There is a new documentary (12th and Delaware) about abortion by the filmmakers that made Jesus Camp (never saw it). In an LA Times write-up, Kenneth Turan quotes regarding the filmmakers’–Heidi Ewing and Rachel Grady–attitude toward the main issue of the abortion debate:
Both women also feel strongly that at its heart this struggle, in Grady’s words, “has nothing to do with babies. Its about control, it’s about the power of women and women’s roles, what the purpose of the female gender is, the absolute core of the identity of a woman. It’s so profound and so deep.”
For me, personally, this is not the heart of the issue, and when I hear things like this, a variety of thoughts and emotions come to the fore.
First, on one level, this statement is foreign to me because I’ve never met someone opposing abortion for this reason. (Then again, maybe I’m just blind or incapable of picking this up.) Do other people sense that a majority of people opposing abortion do so for the reasons above? Do you actually know people like this? (I’m not disputing that some people are like this; I just don’t think I’ve met many of them–then again, it’s not like I have a discussion about abortion very often.) My overall sense, and I could be completely wrong about this, is that this is not the heart of the issue for most people who oppose abortion.

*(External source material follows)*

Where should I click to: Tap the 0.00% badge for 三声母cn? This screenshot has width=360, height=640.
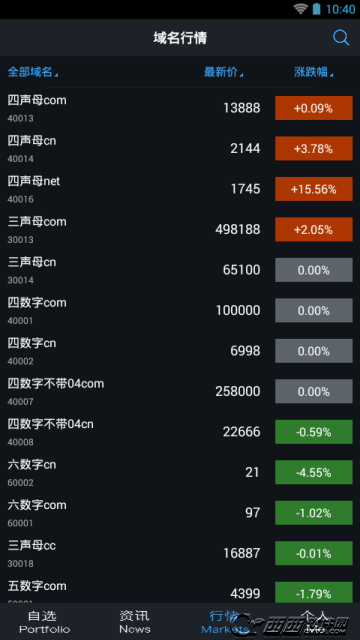coord(313,270)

On another level, I think this is the wrong way to frame the debate–that gender roles is not and should not be the heart of the debate. If this were the most important issue, this would be a no-brainer for me, particularly for what the government’s position should be. (The government should stay out of the decision.)

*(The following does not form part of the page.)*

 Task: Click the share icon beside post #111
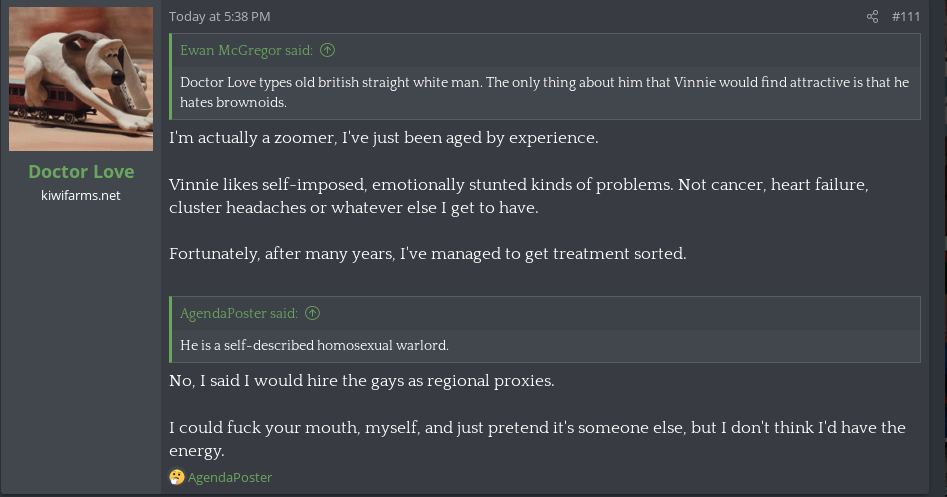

The bigger issue–in a broader moral sense as well as from the government’s perspective–is the point at which we consider the fetus to be a human being. Once we decide that the fetus is a human being, isn’t the government compelled to prohibit abortion at that point–almost regardless of its effects on the individual fetus, women (or men) or society in general? (The one exception is when the mother’s life is in jeopardy. In that case, the health and viability of two citizens are at stake–and the decision regarding abortion could kill one or the other.)